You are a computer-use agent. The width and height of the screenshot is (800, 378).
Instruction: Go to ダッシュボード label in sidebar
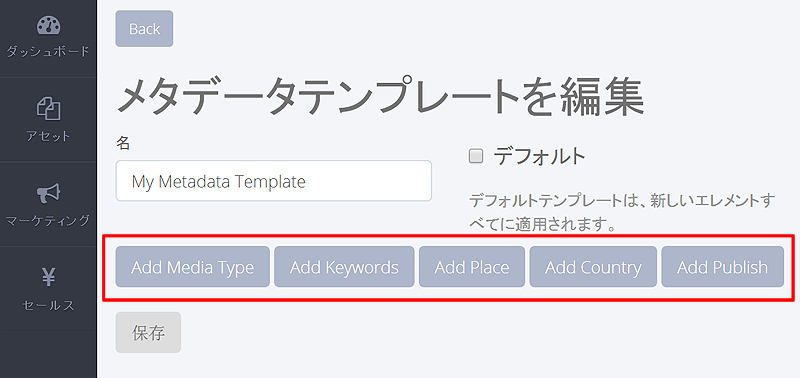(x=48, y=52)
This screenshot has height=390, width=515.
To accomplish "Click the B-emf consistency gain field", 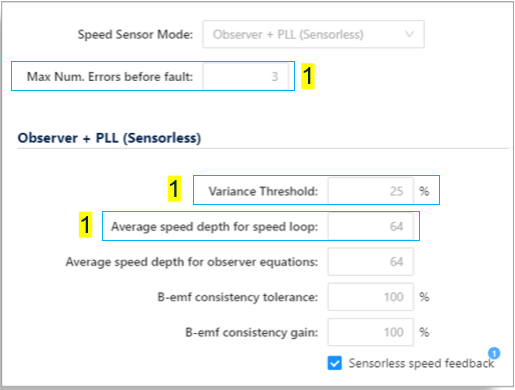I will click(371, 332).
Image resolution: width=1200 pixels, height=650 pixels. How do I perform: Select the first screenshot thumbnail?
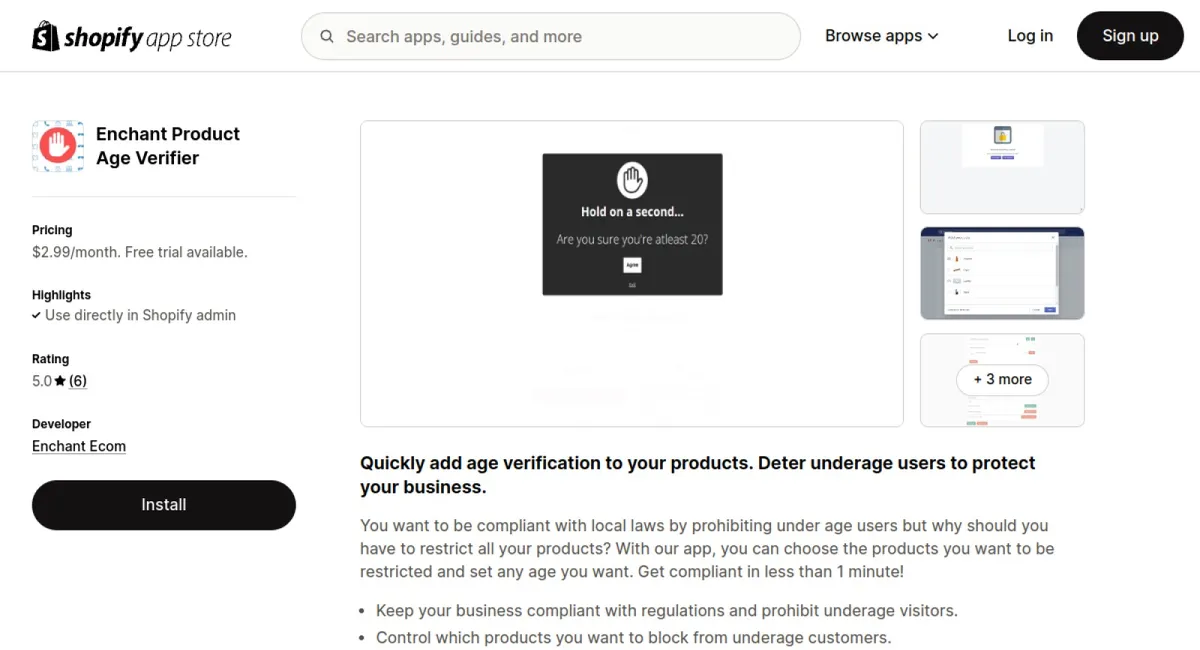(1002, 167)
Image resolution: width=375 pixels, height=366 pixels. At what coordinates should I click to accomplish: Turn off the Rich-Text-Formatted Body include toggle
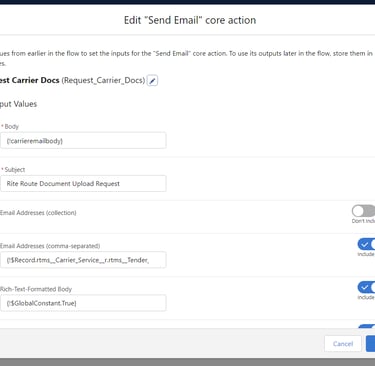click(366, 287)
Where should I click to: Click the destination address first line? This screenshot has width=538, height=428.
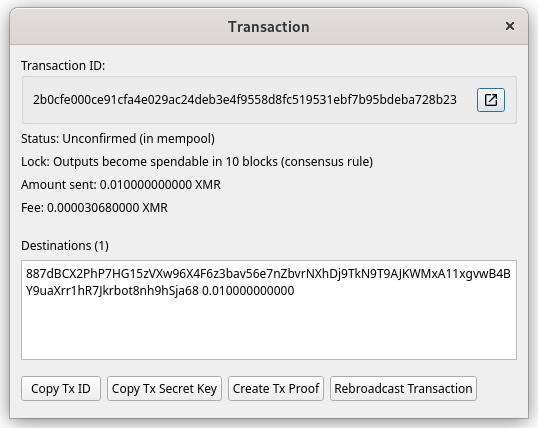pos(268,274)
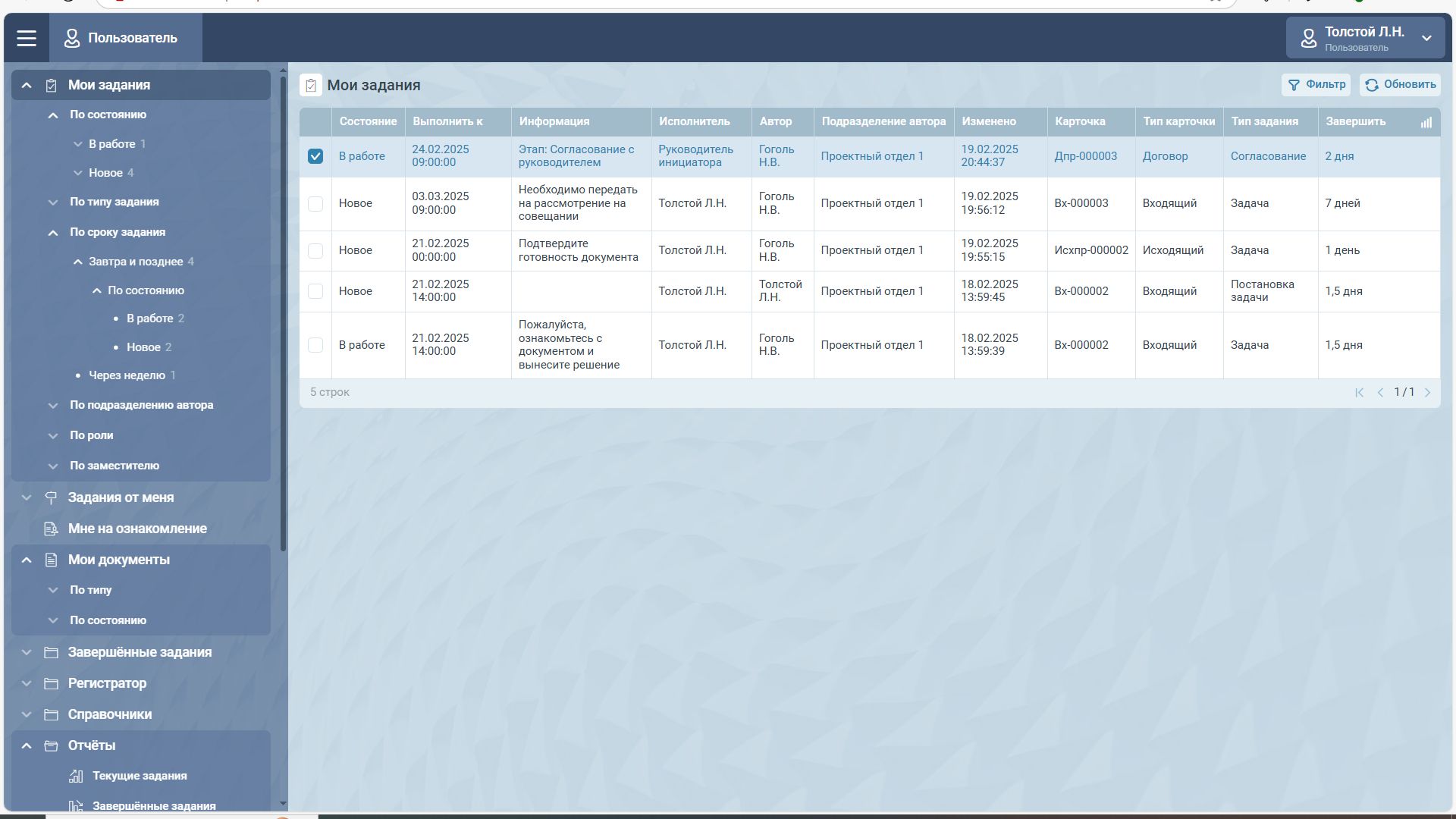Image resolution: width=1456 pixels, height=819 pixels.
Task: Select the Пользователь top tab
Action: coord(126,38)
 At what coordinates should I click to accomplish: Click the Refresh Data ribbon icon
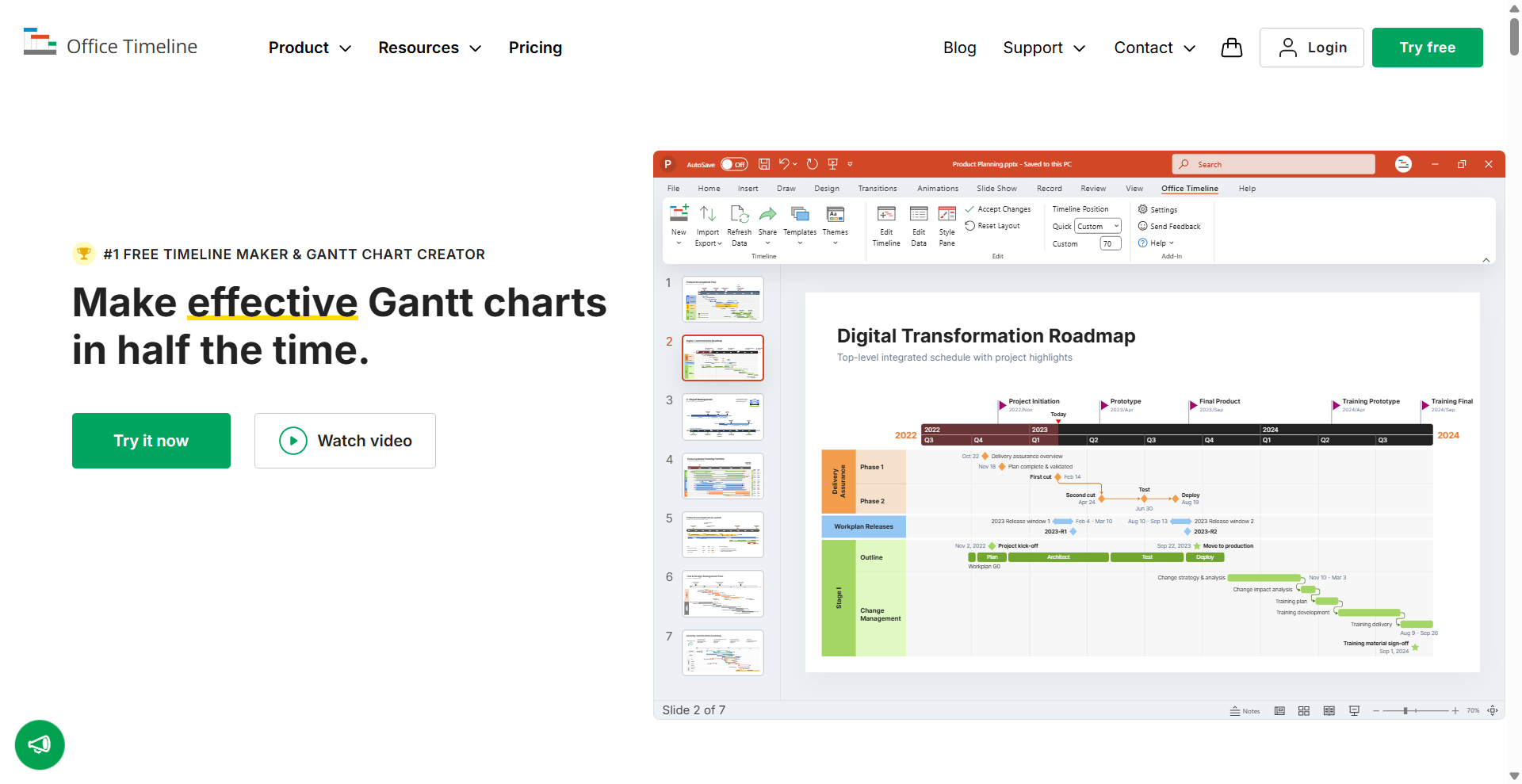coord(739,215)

════════════════

AIM OF THE TASK => Pull out each line in the rows above that contains the string "screenshot". Case counts.

REPLY =>
You are a computer-use agent. The width and height of the screenshot is (800, 378).
This screenshot has height=390, width=515.
Image resolution: width=1200 pixels, height=650 pixels. How do I perform: Select the first screenshot thumbnail?
Where should I click to: Click the destination address first line? This screenshot has width=538, height=428.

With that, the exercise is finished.